In early December Ben Joravsky interviewed candidate Lori Lightfoot. The mayoral challenger is an experienced manager and reformer and has worked at several levels of city and state government. This interview has been condensed and edited for length and clarity.

JORAVSKY: You're one of the few mayoral candidates who spoke out against Alderman Burke when the feds came a knocking at his door. What are your thoughts when you see thousands show up for his fund-raiser?

LIGHTFOOT: Look, it says a sad thing about our city: It's not a trivial matter for the FBI to execute a search warrant on a sitting elected official's government offices this close to an election. And yet we saw, like lemmings, a thousand people going there to kiss the ring. That says to me, we have to break from the machine-style government, the past, and move forward in a different direction. Obviously he's entitled to a presumption of innocence, but this is not about his guilt or innocence. It is about the people of the city being entitled to have a government that actually is legitimate and working for them.

Does it annoy you when the presumption of innocence is only invoked for certain white-collar people, but so many poor black people in the west and south sides get locked up all the time without a presumption of innocence?

There clearly is a double standard in our criminal justice system. And having frankly defended a lot of people who have been wrongfully accused, they get on the conveyor belt and nobody stops to say, is this a righteous prosecution? Does this really make sense? And as you well know, we've paid hundreds of millions of dollars to individuals who've been wrongfully incarcerated, some of whom have been on death row in this state. But look, I still believe in the rule of law. It's very important to me, particularly in these times when it's under siege.

If you are elected mayor, what would your stance be on the chairman of the Finance Committee being a property tax attorney?

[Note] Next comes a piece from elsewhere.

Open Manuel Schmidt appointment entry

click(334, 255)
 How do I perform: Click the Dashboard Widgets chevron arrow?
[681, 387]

I think that there should be a prohibition on any elected or appointed official who takes outside business that is in conflict with their obligations as a public servant. That's one of the pillars of my good government plan. We can't restore confidence in our democratic institutions when you have people who were either not disclosing obvious conflicts, are still taking those on, and then serving a different master other than the people of the city of Chicago. I've lost count of the number of times that an Ed Burke, or frankly a Gery Chico when he was head of the Chicago schools, had to recuse themselves because he had all these entanglements with outside business.

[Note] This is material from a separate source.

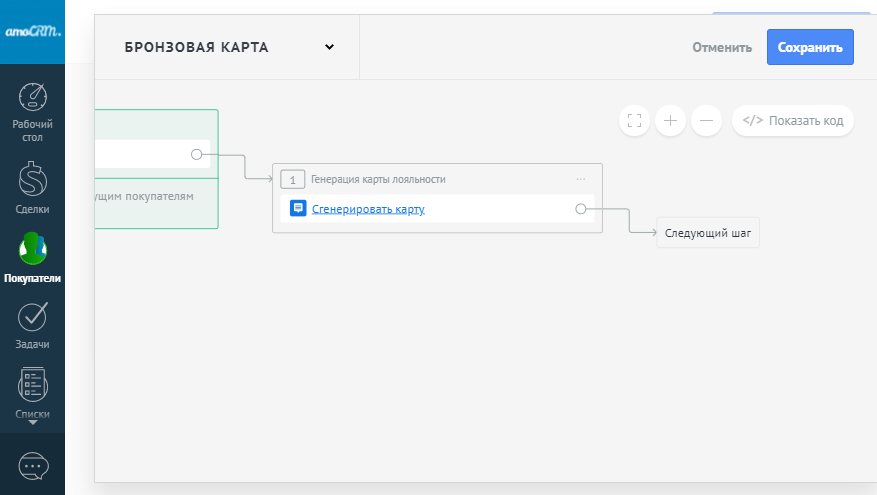The width and height of the screenshot is (877, 495).
Task: Go to Покупатели customers section
Action: pos(33,248)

What's your response to Toni Preckwinkle challenging your petitions?

There's no there there—we've examined on a line-by-line basis all of the challenges, and some of the stuff, it's just frankly completely made up. Challenging pages of a petition that don't even exist. Challenging people's signatures. Like for example, my lawyer signed my petition. She challenged that. If Toni wants a fight, let's fight about the issues. My understanding is that she had 200 people working 'round the clock to put together these bogus challenges and frankly, the lawyer who lodged this complaint against us, they ought to be ashamed of themselves. It's a game that's played, but the sad thing is it turns people off from the election, from participating in our democracy.

Back in 1984 I interviewed some freshman at Northwestern University and I could not understand how somebody so young—you presume somebody at age 18 would be idealistic—could support Ronald Reagan. I presume in 1984, you were not a Reagan supporter.

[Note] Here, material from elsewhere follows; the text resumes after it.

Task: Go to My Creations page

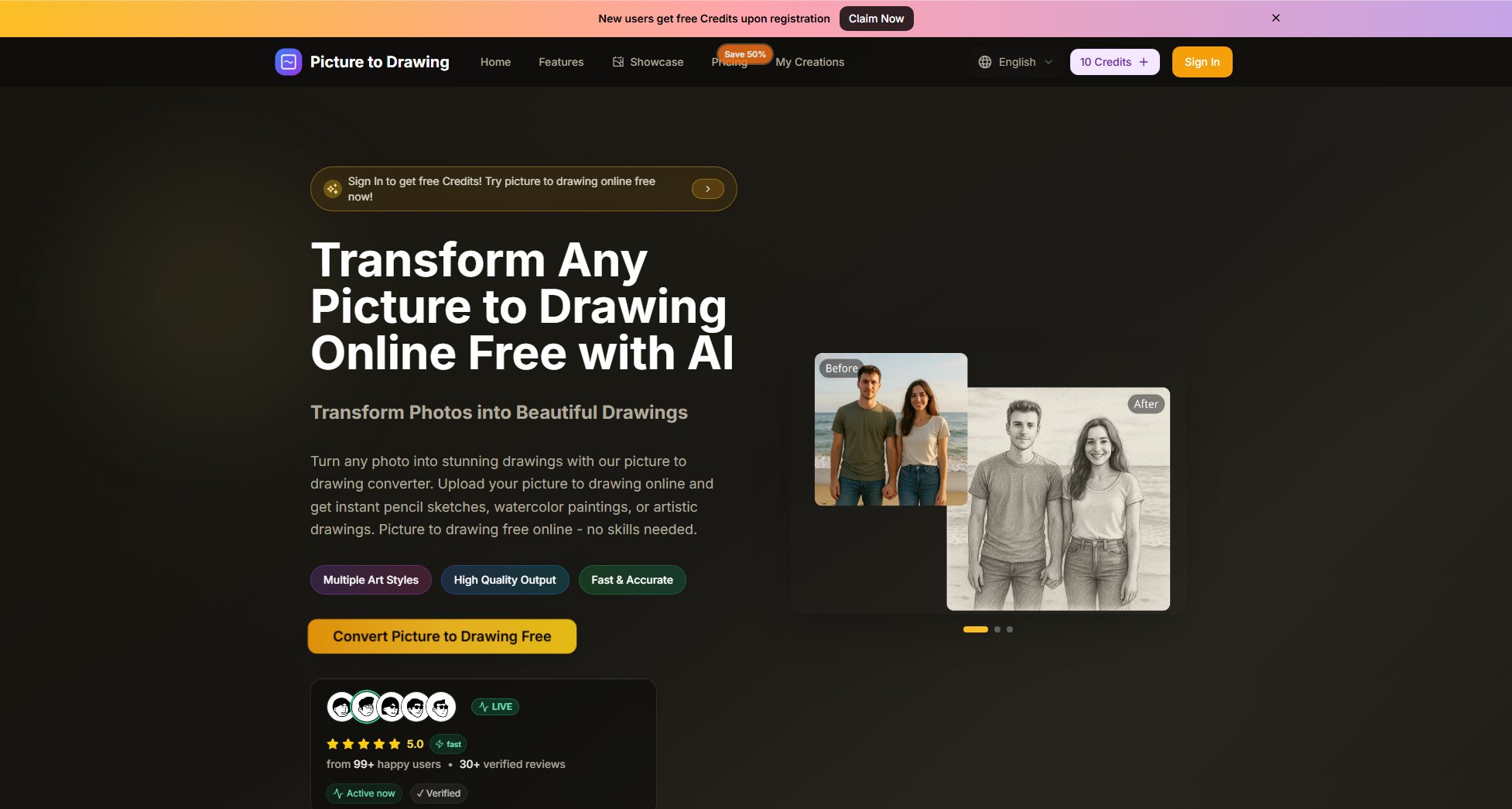Action: pyautogui.click(x=809, y=62)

I was not. But Reagan came across as this vibrant "morning in America" guy and giving people hope. So there were a lot of young people in those days that were supporting Ronald Reagan. I was not among them. I was definitely, [have] always been, a Democrat.

Do you have any sort of nostalgia for the style of Reagan and Bush as opposed to the style of Donald Trump?

There's been a lot of nostalgia, but I think what people are feeling is unease with the level of viciousness in our politics. Moderation and compromise is viewed as something that's evil and anathema to being a strong supporter of one position or another.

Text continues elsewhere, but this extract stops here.